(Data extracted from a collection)
####

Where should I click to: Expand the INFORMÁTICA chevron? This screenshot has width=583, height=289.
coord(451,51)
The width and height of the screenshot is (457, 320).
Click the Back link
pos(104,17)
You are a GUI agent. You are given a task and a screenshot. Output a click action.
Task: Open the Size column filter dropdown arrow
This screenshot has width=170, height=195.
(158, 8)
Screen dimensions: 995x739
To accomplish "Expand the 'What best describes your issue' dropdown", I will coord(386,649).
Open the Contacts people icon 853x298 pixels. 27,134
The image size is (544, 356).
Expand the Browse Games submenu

####

Can you substitute "screen capture" for "screenshot" everywhere in the listing above and write it out again with nothing else changed?

Where should I click to: Expand the INFORMÁTICA chevron? This screen capture has width=583, height=289.
coord(451,51)
The width and height of the screen capture is (457, 320).
Click the Back link
pos(104,17)
You are a GUI agent. You are given a task and a screen capture. Output a click action.
Task: Open the Size column filter dropdown arrow
This screen capture has width=170, height=195.
(158, 8)
Screen dimensions: 995x739
To accomplish "Expand the 'What best describes your issue' dropdown", I will coord(386,649).
Open the Contacts people icon 853x298 pixels. 27,134
The image size is (544, 356).
Expand the Browse Games submenu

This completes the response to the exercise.